LATE-STAGE SOCIALISM: Hyperinflation Shatters Venezuelan Manufacturing. “Giuseppe Cordivani’s factory on the outskirts of the capital used to make nearly 300 pairs of women’s shoes a day, from pumps to high-heeled dancing shoes that sold nationwide. With hyperinflation biting, he’s making just 20 today.”

More, from behind the WSJ paywall:

Manufacturing’s fall reflects broader economic devastation. Venezuela’s economy has halved during President Nicolás Maduro’s six years in office, and is expected to decline another 30% this year as new U.S. sanctions on oil hit. The country’s GDP, at $80 billion, is now smaller than General Electric . Oil production, the most vital income source, has dropped 64% under Mr. Maduro, according to AGPV Asesores Económicos, a Caracas-based consulting firm. Imports have caved by 72%, the firm says.
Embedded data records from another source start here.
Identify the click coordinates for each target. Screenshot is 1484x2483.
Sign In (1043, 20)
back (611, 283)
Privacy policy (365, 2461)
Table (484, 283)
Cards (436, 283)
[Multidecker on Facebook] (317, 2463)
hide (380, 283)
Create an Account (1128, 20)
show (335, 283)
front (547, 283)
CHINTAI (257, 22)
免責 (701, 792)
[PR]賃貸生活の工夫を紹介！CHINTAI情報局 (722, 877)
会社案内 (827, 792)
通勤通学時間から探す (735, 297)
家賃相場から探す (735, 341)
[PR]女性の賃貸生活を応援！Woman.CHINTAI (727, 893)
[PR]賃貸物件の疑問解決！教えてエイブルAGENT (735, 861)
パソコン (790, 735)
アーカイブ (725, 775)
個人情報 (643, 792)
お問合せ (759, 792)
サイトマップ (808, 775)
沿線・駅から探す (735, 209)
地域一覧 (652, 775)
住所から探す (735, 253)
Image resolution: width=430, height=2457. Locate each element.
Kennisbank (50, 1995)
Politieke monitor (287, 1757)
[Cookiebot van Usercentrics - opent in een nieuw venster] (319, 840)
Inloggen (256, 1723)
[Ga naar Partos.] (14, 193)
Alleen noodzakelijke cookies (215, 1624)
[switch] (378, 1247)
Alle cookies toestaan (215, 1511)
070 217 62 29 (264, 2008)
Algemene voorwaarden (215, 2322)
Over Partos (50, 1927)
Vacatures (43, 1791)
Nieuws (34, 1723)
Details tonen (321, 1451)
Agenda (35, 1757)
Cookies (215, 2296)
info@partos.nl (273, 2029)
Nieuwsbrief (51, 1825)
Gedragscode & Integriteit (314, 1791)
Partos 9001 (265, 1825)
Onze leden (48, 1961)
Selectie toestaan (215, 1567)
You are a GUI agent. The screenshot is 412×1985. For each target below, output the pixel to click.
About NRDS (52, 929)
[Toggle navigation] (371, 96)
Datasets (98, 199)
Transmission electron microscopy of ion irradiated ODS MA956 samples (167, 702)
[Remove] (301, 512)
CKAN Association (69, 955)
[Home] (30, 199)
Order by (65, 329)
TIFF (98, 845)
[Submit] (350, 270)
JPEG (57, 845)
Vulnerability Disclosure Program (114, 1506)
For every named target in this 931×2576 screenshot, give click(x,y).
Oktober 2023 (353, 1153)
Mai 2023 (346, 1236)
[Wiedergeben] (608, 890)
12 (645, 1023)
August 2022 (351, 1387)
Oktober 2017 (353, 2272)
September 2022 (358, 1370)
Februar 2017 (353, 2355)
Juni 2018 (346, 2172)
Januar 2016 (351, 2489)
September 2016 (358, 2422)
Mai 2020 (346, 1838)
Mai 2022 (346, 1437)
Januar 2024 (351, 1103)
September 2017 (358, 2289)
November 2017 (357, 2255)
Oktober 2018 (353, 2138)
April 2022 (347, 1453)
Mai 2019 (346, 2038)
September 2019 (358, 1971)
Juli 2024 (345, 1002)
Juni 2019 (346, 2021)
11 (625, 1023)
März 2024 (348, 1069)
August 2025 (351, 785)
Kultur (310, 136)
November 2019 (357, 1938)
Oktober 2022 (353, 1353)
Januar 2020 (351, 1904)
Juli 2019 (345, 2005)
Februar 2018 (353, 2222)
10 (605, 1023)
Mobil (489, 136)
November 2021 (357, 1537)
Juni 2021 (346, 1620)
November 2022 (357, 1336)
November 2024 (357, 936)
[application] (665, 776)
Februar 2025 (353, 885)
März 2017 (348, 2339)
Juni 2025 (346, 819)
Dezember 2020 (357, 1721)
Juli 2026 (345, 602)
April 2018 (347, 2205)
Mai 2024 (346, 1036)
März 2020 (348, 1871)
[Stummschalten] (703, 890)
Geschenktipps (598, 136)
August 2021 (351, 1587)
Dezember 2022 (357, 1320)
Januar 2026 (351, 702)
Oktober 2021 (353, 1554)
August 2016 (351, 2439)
“The fall in consumption is so big that plants work at volumes so low that they can’t maintain themselves and sustain their infrastructure, to keep machinery functioning and be able to pay their workers,” said Juan Pablo Olalquiaga, president of an industry group, Conindustria. “You have to be God to maintain all of these balls in the air.”

Instead of trying to do the impossible — and inadvertently propping up the Maduro regime — manufacturers would be smarter to go Galt.